Na semana passada, Bolsonaro perdeu no STF a ação contra os governadores que adotaram o toque de recolher, acusando-os de implantar o estado de sítio. Falando a apoiadores, deu claramente a entender que estava preparando alguma coisa. Discorrendo sobre a miséria e a fome, para combater o isolamento, disse que “o caos vem aí”. E perguntado sobre a decretação do estado de sítio, afirmou: “Eu gostaria que não chegasse o momento, mas vai acabar chegando”.
E não seria ditadura, mas viria “para dar liberdade para o povo. É para dar o direito ao povo trabalhar. É para dar direito ao povo trabalhar. Não é ditadura não. Temos uns hipócritas aí falando de ditadura o tempo todo, uns imbecis. Agora o terreno fértil para a ditadura é exatamente a miséria, a fome, a pobreza”.
Foram estas declarações que levaram o presidente do STF, ministro Fux, a ligar para Bolsonaro perguntando se o estado de sítio estava em seus planos. Ele negou. Segundo o jornalista Ricardo Kotscho, ele quis decretá-lo e o ex-ministro da Defesa Azeredo e Silva não topou. Teria que passar pelo Congresso, mas talvez ele quisesse a força do Exército para impor a medida goela abaixo. Ainda saberemos.
Nesta quarta-feira, os novos comandantes do Exército, Marinha e Aeronáutica serão conhecidos, e das escolhas dependerá o desfecho da crise militar. Se Bolsonaro decidir caronear quatro generais para escolher Freire Gomes, aumentará ainda mais o fosso que agora os separa do estamento ativo – embora tenha tantos da reserva no governo.
Certo é o que nos sobra disso tudo: apenas o desgoverno da pandemia.
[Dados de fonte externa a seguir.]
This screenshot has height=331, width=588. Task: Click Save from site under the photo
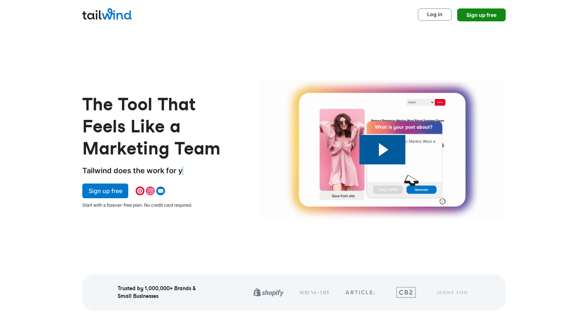point(342,196)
Enquanto o novo ministro da Saúde e os chefes do Congresso defendiam o isolamento social e demais cuidados para conter o vírus enquanto não temos as vacinas suficientes, um Bolsonaro sem máscara voltava a dizer:
– O apelo que a gente faz aqui é que esta política de lockdown seja revista. Isso cabe, na ponta da linha, aos governadores e aos prefeitos. Porque só assim podemos voltar à normalidade. O Brasil tem que voltar a trabalhar”.
Deste o jeito, o novo ministro também pode não durar.
É crise sobre crise, e mortos sendo empilhados.